┌──

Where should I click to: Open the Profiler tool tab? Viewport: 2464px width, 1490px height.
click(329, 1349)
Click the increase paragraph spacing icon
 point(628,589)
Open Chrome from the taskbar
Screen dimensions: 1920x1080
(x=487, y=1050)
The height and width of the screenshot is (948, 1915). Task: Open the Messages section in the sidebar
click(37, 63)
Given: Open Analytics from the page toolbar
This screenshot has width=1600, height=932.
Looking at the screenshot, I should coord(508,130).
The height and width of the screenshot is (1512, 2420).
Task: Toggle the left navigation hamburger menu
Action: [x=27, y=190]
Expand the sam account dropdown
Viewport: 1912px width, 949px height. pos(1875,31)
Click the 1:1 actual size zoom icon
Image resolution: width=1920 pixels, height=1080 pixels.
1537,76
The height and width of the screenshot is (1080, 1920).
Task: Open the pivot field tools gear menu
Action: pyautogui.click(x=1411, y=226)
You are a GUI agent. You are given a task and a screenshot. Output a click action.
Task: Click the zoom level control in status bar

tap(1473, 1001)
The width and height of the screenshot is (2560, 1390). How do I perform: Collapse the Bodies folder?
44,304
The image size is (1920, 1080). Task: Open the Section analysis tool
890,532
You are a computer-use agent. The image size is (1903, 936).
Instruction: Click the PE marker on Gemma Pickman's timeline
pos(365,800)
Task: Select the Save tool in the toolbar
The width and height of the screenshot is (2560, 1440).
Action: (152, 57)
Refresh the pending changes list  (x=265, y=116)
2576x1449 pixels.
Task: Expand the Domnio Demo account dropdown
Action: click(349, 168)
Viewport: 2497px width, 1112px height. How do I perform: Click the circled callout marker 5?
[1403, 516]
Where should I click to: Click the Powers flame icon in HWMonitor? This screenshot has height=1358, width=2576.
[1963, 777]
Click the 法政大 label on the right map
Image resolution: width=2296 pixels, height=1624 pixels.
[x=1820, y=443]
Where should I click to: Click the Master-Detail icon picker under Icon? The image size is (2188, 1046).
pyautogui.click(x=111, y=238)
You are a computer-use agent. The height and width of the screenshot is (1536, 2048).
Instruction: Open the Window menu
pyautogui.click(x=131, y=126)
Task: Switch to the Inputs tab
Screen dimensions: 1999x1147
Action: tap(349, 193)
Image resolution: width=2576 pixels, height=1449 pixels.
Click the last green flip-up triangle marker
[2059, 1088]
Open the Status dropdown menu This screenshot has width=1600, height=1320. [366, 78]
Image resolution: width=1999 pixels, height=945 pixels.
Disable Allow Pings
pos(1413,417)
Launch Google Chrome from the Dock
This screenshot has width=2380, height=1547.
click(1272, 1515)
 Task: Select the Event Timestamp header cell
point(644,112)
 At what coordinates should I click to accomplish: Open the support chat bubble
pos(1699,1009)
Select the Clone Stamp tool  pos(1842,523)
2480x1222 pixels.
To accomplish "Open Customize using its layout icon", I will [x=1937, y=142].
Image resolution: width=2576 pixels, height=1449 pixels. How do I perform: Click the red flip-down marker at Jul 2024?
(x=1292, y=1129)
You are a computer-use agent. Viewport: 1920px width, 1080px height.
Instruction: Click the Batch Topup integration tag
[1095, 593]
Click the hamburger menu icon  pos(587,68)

└──

What the task asks> In the answer, each line of the data must appear exactly as written.

Task result>
Where should I click to: Open the Profiler tool tab? Viewport: 2464px width, 1490px height.
click(329, 1349)
Click the increase paragraph spacing icon
 point(628,589)
Open Chrome from the taskbar
Screen dimensions: 1920x1080
(x=487, y=1050)
The height and width of the screenshot is (948, 1915). Task: Open the Messages section in the sidebar
click(37, 63)
Given: Open Analytics from the page toolbar
This screenshot has width=1600, height=932.
Looking at the screenshot, I should coord(508,130).
The height and width of the screenshot is (1512, 2420).
Task: Toggle the left navigation hamburger menu
Action: [x=27, y=190]
Expand the sam account dropdown
Viewport: 1912px width, 949px height. pos(1875,31)
Click the 1:1 actual size zoom icon
Image resolution: width=1920 pixels, height=1080 pixels.
1537,76
The height and width of the screenshot is (1080, 1920).
Task: Open the pivot field tools gear menu
Action: pyautogui.click(x=1411, y=226)
You are a GUI agent. You are given a task and a screenshot. Output a click action.
Task: Click the zoom level control in status bar

tap(1473, 1001)
The width and height of the screenshot is (2560, 1390). How do I perform: Collapse the Bodies folder?
44,304
The image size is (1920, 1080). Task: Open the Section analysis tool
890,532
You are a computer-use agent. The image size is (1903, 936).
Instruction: Click the PE marker on Gemma Pickman's timeline
pos(365,800)
Task: Select the Save tool in the toolbar
The width and height of the screenshot is (2560, 1440).
Action: (152, 57)
Refresh the pending changes list  (x=265, y=116)
2576x1449 pixels.
Task: Expand the Domnio Demo account dropdown
Action: click(349, 168)
Viewport: 2497px width, 1112px height. How do I perform: Click the circled callout marker 5?
[1403, 516]
Where should I click to: Click the Powers flame icon in HWMonitor? This screenshot has height=1358, width=2576.
[1963, 777]
Click the 法政大 label on the right map
Image resolution: width=2296 pixels, height=1624 pixels.
[x=1820, y=443]
Where should I click to: Click the Master-Detail icon picker under Icon? The image size is (2188, 1046).
pyautogui.click(x=111, y=238)
You are a computer-use agent. The height and width of the screenshot is (1536, 2048).
Instruction: Open the Window menu
pyautogui.click(x=131, y=126)
Task: Switch to the Inputs tab
Screen dimensions: 1999x1147
Action: tap(349, 193)
Image resolution: width=2576 pixels, height=1449 pixels.
Click the last green flip-up triangle marker
[2059, 1088]
Open the Status dropdown menu This screenshot has width=1600, height=1320. [366, 78]
Image resolution: width=1999 pixels, height=945 pixels.
Disable Allow Pings
pos(1413,417)
Launch Google Chrome from the Dock
This screenshot has width=2380, height=1547.
click(1272, 1515)
 Task: Select the Event Timestamp header cell
point(644,112)
 At what coordinates should I click to accomplish: Open the support chat bubble
pos(1699,1009)
Select the Clone Stamp tool  pos(1842,523)
2480x1222 pixels.
To accomplish "Open Customize using its layout icon", I will [x=1937, y=142].
Image resolution: width=2576 pixels, height=1449 pixels. How do I perform: Click the red flip-down marker at Jul 2024?
(x=1292, y=1129)
You are a computer-use agent. Viewport: 1920px width, 1080px height.
Instruction: Click the Batch Topup integration tag
[1095, 593]
Click the hamburger menu icon  pos(587,68)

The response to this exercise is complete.